Objective 1: Copy the entries from the line containing "1416x840 pixels. Task: Go" through the line containing "pyautogui.click(x=20, y=91)", inclusive, reproducing those lines unchanged.

Passage given:
The sample project is a single loaded corridor with two typical unit types. Mapping out the parts will make it much easier on you and your design team when it comes to being productive. The figure below indicates the major components involved in laying out the model. This layout will require the creation of three drawing files. One file will be the Construct. This will house the shell walls, common walls between units, and will serve as a host for the other two drawing files. The other two files are the Elements. These will be the room configurations. Element “A” will be a mirror reflection of Element “B”.

Before we begin this journey, let’s review the Drawing Management process in AutoCAD Architecture. Step 1 is to create the project and set up levels and divisions. Step 2 is to model the building. Step 3 is to creating working reports of the building model. Finally, step 4 is to create the sheets for plotting. Part 1 of this tutorial will walk you through steps 1 and 2.

Step 1: Creating the Project

Create the Project

1. Open the Project Browser.

2. Click the New Project button.

3. Check the Create from template project box.

4. Browse to C:\Documents and Settings\All Users\ApplicationData\Autodesk\ACD- A2008
\enu\Template\Template Project (Imperial)\
and select Template Project (Imperial).apj.

5. Click the OK button to create the project.

6. Close the Project Browser.

The Project Browser palette will open.

Tip: Create template projects to jump start your project.

Set up the Project Levels  

1. Select the Project tab on the Project Navigator.

2. Select the Edit Levels button.

3. In the Edit Levels dialog window, select the Description cell for Level 1 and enter First Floor.

4. Click the OK button to exit the dialog window.

Now the building is ready to be modeled.

Tip: Create a Level for every floor in the building. Include mezzanine levels, roof levels, and the like.

Step 2: Model the Building

Create a Construct assigned to the First Floor

1. Select the Construct tab on the Project Navigator.

2. Select the Construct category.

3. Click the New Category button.

4. Name the category “Shell Walls”.

5. Select the New Construct button.

6. In the Add Construct dialog window enter “01 Shell Walls”.

7. Under Assignments, check the box for Level 1.

8. Click the OK button to complete the creation of the construct.

Tip: Create categories to help manage the various drawing files of the project.

Block out the Shell Walls Construct for Level 1

1. Double-click the 01 Shell Walls construct in the Project Navigator to open it.

2. Select the Wall tool on the Design tab of the Palette Set.

3. In the Properties palette enter 11’-0” for Base Height.

4. Create the layout shown below.

    • Magenta walls are Left justified.
    • Green walls are Center justified.

Tip: Create what is not redundant. The corridor, exterior, and common walls are unique.

5. Select the Door tool on the Design tab of the Palette Set.

6. In the Properties palette enter:

    1. 3’-0” for Width
    2. 7’-0” for Base Height
    3. Offset/Center for Position along wall
    4. 6”for Automatic Offset 

7. Add four single-hinged doors using the 6” offset as shown below.

Records provided:
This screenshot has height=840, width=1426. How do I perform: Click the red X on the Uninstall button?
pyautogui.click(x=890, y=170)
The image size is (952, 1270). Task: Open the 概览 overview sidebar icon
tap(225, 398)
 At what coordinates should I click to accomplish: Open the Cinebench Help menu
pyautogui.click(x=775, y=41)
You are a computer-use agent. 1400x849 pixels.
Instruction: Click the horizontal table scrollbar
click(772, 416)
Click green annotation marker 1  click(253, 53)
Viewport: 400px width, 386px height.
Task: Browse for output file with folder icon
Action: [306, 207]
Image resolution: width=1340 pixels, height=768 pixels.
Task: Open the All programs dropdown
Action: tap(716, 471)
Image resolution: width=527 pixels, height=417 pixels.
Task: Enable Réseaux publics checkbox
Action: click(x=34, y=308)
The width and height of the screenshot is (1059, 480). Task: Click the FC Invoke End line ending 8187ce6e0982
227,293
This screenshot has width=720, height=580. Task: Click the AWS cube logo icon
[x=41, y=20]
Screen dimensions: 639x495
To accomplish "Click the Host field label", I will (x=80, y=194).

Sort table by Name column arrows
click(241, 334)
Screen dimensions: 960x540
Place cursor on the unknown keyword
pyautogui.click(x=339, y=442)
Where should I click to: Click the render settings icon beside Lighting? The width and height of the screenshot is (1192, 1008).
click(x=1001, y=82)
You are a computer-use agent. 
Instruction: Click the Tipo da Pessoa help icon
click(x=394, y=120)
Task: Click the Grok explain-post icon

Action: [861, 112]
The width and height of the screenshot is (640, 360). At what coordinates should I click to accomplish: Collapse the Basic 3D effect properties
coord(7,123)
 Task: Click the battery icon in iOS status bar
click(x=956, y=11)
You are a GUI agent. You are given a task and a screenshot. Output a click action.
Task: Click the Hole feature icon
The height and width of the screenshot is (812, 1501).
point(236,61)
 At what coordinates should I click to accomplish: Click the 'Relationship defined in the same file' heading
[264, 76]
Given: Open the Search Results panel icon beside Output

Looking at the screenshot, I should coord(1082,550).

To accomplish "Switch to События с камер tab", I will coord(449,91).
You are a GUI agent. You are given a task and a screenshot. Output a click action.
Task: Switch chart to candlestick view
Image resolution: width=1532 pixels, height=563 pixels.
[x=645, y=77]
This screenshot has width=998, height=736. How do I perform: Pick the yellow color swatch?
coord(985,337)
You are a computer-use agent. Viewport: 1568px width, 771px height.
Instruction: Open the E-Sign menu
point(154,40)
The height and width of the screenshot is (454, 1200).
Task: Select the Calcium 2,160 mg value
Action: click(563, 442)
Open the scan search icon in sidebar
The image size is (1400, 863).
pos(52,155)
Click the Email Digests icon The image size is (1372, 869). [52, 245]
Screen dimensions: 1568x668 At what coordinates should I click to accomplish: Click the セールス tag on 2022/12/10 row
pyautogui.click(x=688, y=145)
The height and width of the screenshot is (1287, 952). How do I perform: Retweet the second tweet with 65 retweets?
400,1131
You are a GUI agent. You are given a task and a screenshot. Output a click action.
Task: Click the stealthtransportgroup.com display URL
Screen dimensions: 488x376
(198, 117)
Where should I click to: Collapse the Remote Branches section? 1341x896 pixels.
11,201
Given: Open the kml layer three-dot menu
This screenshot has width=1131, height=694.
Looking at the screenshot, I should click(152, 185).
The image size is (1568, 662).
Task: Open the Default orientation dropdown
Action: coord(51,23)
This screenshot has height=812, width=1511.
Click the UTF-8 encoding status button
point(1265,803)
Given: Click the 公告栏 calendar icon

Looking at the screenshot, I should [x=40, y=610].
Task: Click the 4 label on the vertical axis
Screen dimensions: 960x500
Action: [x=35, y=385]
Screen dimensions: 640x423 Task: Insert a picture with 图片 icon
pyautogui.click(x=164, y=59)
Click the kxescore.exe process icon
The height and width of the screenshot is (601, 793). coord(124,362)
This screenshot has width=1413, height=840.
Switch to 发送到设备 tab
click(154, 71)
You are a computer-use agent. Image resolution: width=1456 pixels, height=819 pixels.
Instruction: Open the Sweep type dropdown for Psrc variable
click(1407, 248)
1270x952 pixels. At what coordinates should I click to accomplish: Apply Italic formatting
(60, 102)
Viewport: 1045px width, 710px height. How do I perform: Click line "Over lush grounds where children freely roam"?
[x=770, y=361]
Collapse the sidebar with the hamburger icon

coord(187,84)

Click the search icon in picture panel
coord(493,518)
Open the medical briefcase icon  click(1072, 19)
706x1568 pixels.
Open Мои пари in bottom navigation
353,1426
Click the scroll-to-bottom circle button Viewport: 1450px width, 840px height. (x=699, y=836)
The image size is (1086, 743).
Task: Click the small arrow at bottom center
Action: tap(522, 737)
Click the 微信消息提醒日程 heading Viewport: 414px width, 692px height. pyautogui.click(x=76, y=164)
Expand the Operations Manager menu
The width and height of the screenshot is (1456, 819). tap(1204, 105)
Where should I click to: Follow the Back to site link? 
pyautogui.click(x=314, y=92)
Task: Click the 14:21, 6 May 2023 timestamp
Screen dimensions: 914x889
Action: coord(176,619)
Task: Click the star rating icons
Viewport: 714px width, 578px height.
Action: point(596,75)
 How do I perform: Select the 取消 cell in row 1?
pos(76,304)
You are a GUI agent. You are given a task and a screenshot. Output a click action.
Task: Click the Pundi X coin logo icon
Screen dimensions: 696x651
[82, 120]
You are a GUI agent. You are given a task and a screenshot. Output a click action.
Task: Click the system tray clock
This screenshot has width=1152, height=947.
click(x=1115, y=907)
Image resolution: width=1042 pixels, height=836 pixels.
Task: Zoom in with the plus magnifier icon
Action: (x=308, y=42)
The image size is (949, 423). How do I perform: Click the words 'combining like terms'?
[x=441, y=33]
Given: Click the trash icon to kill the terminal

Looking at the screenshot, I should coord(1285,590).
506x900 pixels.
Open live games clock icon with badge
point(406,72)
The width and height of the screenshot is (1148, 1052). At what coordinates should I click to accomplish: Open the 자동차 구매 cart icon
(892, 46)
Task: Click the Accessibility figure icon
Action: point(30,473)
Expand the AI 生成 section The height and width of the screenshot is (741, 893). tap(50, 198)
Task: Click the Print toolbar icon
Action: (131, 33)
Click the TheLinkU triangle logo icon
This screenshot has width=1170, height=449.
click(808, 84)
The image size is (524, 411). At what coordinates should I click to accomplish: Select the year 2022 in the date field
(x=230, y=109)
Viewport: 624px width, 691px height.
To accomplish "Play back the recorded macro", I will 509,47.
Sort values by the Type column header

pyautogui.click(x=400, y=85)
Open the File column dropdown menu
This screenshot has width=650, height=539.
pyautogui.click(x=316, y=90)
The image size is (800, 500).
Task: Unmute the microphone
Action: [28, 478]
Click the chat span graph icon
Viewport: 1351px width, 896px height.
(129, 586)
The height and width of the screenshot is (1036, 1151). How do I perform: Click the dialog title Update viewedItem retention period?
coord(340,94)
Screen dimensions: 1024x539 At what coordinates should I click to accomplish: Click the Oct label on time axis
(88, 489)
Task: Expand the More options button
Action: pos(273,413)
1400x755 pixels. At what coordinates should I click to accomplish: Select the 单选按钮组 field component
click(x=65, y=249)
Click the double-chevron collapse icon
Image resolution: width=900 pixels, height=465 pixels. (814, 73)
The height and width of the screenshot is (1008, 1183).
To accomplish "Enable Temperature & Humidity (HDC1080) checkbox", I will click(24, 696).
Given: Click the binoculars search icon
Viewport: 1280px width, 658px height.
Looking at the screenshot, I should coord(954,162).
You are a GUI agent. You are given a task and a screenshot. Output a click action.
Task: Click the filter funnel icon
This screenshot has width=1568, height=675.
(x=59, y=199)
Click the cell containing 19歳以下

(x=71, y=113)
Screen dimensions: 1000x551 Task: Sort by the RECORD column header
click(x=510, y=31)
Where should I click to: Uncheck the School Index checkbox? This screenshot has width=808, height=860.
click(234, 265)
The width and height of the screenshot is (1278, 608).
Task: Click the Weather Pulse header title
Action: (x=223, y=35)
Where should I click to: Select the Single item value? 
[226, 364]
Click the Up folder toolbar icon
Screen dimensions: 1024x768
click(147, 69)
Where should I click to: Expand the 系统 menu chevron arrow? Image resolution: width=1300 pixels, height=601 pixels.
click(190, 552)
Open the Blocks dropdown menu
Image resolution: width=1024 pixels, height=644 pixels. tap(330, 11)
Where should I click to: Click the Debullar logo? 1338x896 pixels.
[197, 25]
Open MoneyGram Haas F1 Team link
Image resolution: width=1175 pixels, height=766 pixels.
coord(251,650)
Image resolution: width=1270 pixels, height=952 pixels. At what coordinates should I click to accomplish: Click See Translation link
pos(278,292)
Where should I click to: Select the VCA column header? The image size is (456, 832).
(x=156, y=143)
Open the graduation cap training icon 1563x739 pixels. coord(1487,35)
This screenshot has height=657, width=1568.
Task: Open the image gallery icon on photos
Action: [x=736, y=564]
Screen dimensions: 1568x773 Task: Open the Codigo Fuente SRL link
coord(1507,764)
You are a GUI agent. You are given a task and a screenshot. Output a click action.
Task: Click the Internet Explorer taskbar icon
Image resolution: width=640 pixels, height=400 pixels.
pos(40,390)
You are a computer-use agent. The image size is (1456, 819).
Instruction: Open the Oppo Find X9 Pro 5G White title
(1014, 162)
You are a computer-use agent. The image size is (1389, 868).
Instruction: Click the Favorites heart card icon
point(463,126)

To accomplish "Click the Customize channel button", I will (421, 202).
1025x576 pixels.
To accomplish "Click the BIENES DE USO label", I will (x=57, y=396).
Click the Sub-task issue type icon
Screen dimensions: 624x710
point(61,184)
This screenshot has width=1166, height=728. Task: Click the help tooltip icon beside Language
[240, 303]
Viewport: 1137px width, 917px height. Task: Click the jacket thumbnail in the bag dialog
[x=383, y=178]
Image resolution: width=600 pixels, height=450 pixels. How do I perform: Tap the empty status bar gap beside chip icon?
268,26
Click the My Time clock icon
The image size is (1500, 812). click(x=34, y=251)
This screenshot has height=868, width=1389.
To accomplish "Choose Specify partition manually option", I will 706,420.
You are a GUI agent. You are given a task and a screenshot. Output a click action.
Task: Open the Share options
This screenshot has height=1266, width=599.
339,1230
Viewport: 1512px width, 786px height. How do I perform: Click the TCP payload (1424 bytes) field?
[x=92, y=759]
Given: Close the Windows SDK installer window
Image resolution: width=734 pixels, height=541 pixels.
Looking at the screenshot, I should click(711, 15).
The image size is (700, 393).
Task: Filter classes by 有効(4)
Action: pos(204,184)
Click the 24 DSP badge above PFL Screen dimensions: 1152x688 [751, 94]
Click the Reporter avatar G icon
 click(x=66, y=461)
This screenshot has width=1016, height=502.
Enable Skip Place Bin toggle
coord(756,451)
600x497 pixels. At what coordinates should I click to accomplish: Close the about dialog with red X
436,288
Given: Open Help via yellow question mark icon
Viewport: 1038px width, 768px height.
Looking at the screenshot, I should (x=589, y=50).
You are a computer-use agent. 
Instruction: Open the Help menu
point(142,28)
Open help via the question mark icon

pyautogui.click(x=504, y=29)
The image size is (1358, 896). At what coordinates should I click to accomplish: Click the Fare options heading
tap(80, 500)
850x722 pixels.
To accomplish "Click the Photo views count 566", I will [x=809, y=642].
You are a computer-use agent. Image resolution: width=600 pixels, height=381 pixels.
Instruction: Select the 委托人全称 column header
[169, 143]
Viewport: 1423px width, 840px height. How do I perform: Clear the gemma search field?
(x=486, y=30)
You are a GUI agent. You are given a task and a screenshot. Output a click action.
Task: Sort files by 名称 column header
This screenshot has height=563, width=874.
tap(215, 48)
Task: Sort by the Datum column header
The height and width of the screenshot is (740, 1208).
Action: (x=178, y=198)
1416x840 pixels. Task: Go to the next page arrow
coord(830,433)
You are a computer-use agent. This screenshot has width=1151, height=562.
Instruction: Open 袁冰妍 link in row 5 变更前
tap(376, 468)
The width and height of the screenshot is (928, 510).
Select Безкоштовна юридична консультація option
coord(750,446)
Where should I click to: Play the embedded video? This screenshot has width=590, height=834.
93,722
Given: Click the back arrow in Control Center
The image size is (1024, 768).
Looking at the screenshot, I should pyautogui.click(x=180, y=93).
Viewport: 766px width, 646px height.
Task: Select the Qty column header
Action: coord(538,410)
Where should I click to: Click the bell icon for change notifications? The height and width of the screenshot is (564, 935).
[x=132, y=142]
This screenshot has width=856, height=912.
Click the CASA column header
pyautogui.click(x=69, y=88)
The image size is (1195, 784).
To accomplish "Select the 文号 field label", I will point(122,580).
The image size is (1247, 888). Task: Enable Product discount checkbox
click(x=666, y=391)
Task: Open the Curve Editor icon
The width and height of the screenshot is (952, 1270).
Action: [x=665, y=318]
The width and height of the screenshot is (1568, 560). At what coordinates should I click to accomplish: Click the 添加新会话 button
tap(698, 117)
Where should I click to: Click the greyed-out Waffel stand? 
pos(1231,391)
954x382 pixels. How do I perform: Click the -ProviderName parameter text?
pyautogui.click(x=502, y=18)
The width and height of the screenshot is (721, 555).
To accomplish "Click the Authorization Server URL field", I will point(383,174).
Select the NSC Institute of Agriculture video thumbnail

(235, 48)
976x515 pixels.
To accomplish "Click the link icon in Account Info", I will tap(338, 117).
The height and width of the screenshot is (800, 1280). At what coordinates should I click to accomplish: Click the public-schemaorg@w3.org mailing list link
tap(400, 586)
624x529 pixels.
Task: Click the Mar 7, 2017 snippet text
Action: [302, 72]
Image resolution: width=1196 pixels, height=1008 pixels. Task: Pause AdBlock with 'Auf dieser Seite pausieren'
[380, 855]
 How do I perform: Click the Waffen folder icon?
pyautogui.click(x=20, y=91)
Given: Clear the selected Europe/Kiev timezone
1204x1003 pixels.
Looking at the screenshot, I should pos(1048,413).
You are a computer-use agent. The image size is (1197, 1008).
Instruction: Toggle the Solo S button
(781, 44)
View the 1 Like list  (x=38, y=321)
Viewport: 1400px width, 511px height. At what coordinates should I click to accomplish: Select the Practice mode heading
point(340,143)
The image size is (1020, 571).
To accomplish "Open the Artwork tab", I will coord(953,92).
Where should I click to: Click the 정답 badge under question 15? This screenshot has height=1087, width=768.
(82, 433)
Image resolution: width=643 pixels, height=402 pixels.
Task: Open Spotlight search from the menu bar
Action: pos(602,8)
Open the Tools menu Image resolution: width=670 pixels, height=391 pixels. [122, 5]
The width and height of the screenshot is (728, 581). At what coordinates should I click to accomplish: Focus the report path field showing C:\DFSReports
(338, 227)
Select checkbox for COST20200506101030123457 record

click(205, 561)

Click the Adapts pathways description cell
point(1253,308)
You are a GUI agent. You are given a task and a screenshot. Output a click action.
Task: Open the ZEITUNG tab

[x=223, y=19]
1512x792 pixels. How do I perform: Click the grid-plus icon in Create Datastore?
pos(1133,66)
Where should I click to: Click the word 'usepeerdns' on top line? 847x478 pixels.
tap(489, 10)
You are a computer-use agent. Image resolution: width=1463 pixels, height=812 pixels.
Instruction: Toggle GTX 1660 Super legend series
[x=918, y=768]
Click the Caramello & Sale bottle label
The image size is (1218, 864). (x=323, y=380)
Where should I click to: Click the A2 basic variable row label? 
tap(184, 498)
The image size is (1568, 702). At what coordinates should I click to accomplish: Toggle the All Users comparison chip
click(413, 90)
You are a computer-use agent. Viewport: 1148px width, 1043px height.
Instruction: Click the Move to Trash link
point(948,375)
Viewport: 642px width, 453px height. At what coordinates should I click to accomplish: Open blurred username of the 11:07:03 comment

Objective 2: Rewrite the AutoCAD Architecture tutorial from "Tip: Create categories" through "for Base Height.", inclusive, replacing "Properties palette" with "Properties window".

Correct result 1:
1416x840 pixels. Task: Go to the next page arrow
coord(830,433)
You are a computer-use agent. This screenshot has width=1151, height=562.
Instruction: Open 袁冰妍 link in row 5 变更前
tap(376, 468)
The width and height of the screenshot is (928, 510).
Select Безкоштовна юридична консультація option
coord(750,446)
Where should I click to: Play the embedded video? This screenshot has width=590, height=834.
93,722
Given: Click the back arrow in Control Center
The image size is (1024, 768).
Looking at the screenshot, I should pyautogui.click(x=180, y=93).
Viewport: 766px width, 646px height.
Task: Select the Qty column header
Action: coord(538,410)
Where should I click to: Click the bell icon for change notifications? The height and width of the screenshot is (564, 935).
[x=132, y=142]
This screenshot has width=856, height=912.
Click the CASA column header
pyautogui.click(x=69, y=88)
The image size is (1195, 784).
To accomplish "Select the 文号 field label", I will point(122,580).
The image size is (1247, 888). Task: Enable Product discount checkbox
click(x=666, y=391)
Task: Open the Curve Editor icon
The width and height of the screenshot is (952, 1270).
Action: [x=665, y=318]
The width and height of the screenshot is (1568, 560). At what coordinates should I click to accomplish: Click the 添加新会话 button
tap(698, 117)
Where should I click to: Click the greyed-out Waffel stand? 
pos(1231,391)
954x382 pixels. How do I perform: Click the -ProviderName parameter text?
pyautogui.click(x=502, y=18)
The width and height of the screenshot is (721, 555).
To accomplish "Click the Authorization Server URL field", I will point(383,174).
Select the NSC Institute of Agriculture video thumbnail

(235, 48)
976x515 pixels.
To accomplish "Click the link icon in Account Info", I will tap(338, 117).
The height and width of the screenshot is (800, 1280). At what coordinates should I click to accomplish: Click the public-schemaorg@w3.org mailing list link
tap(400, 586)
624x529 pixels.
Task: Click the Mar 7, 2017 snippet text
Action: [302, 72]
Image resolution: width=1196 pixels, height=1008 pixels. Task: Pause AdBlock with 'Auf dieser Seite pausieren'
[380, 855]
 How do I perform: Click the Waffen folder icon?
pyautogui.click(x=20, y=91)

Correct result 2:
Tip: Create categories to help manage the various drawing files of the project.

Block out the Shell Walls Construct for Level 1

1. Double-click the 01 Shell Walls construct in the Project Navigator to open it.

2. Select the Wall tool on the Design tab of the Palette Set.

3. In the Properties window enter 11’-0” for Base Height.